Fundamentals — Core components and data processing model of Spark

ConceptDescription
DriverRuns the application’s main(), orchestrates work
ExecutorWorker process that performs actual data processing
Cluster ManagerResource allocation (Standalone, YARN, K8s)
JobUnit of work corresponding to one Action
StageSet of Tasks divided by shuffle boundaries
TaskSmallest unit of work executed on a single partition

The Driver coordinates overall work, while actual data processing runs in parallel across multiple Executors.

Advanced Concepts — Execution model and mechanisms that affect performance

ConceptDescription
TransformationLazy evaluation, returns new RDD/DataFrame (map, filter, groupBy)
ActionImmediate execution, returns value (collect, count, show)
Lazy EvaluationBatch all Transformations and optimize at Action time
Narrow vs WideNarrow: 1:1 partition mapping (no shuffle); Wide: shuffle occurs

Transformations are not executed immediately when called, but processed with an optimized execution plan when an Action is called.

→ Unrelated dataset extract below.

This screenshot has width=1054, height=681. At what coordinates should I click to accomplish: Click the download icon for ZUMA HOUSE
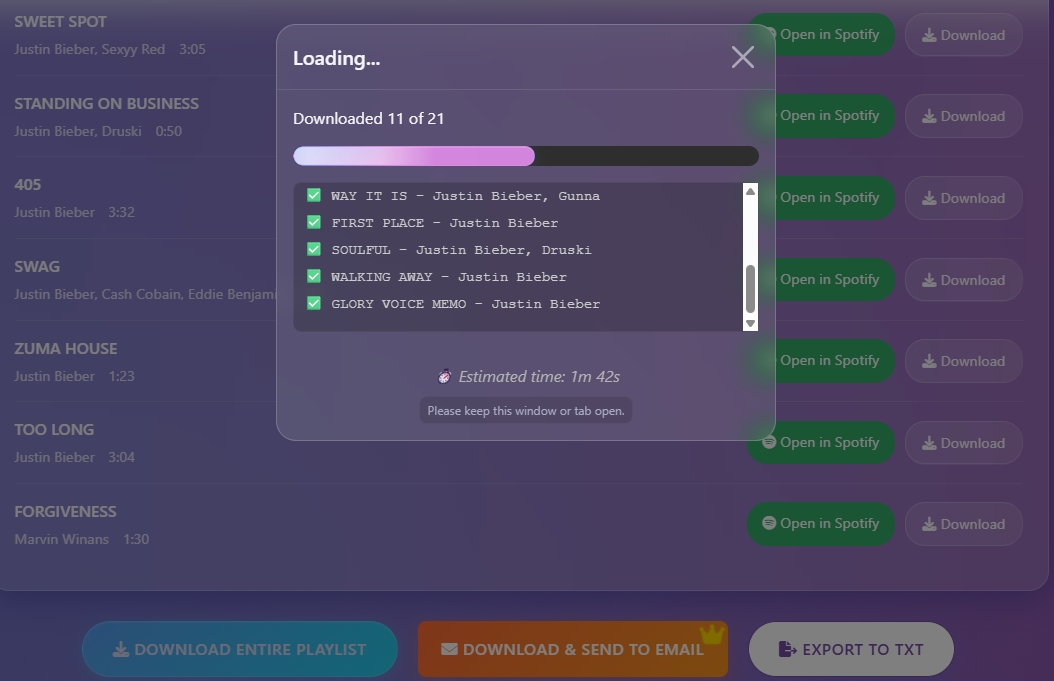point(929,361)
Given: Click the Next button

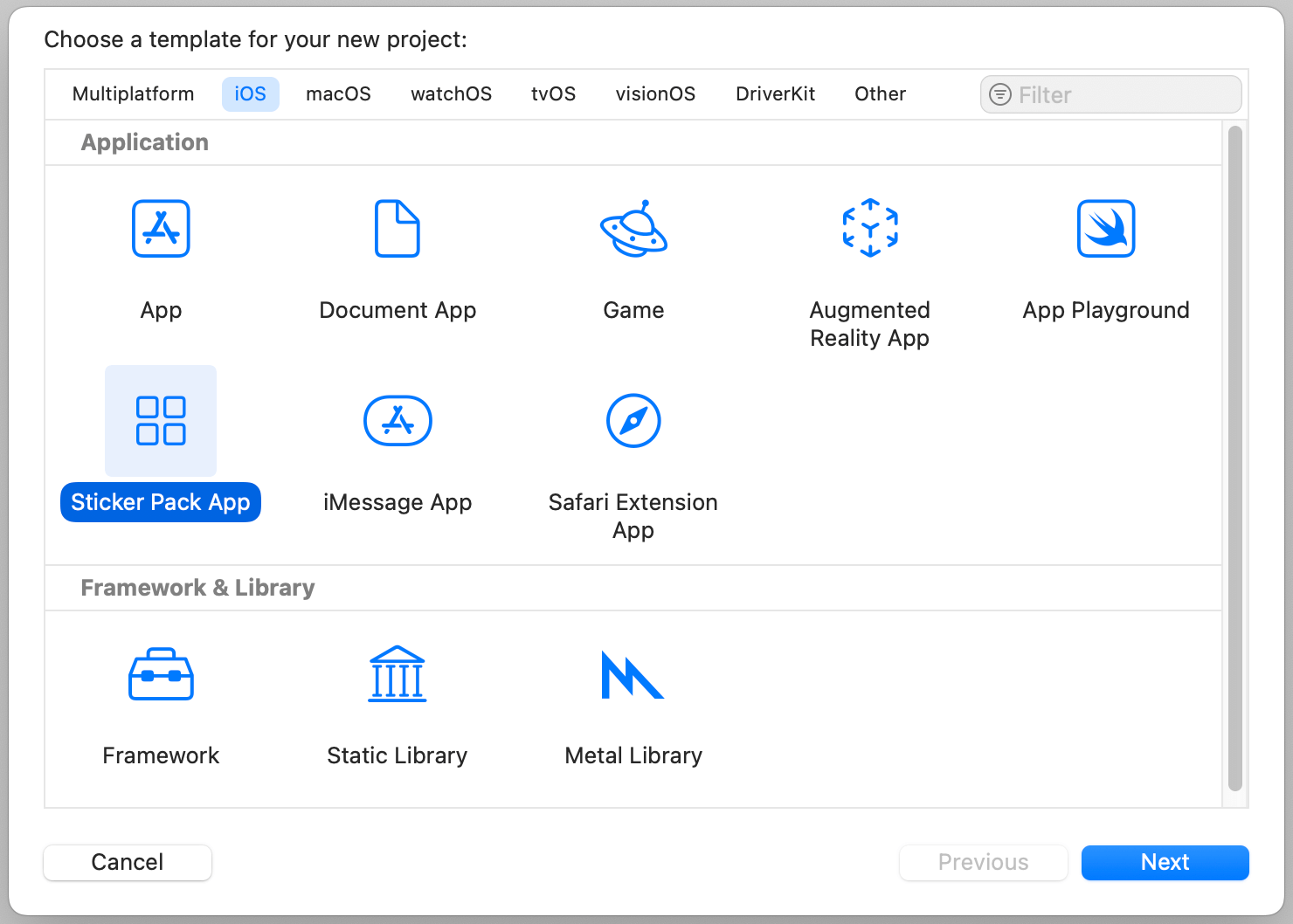Looking at the screenshot, I should [1165, 862].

Operational Concepts — Performance optimization and internal workings

ConceptDescription
CachingStore frequently used data in memory for fast reuse
BroadcastDistribute small data copies to all nodes for efficient joins
DAGDirected acyclic graph of operation dependencies

Data Abstractions

Comparison of characteristics of Spark’s three data APIs:

APIType SafetyOptimizationWhen to Use
RDDYes (generics)LimitedWhen low-level control needed
DataFrameNo (Row)Catalyst optimizationSQL-style processing
DatasetYes (case class — Scala’s data class, similar to Java’s Record)Catalyst optimizationType safety + optimization

In most cases, use DataFrame, and choose Dataset when compile-time type checking is needed.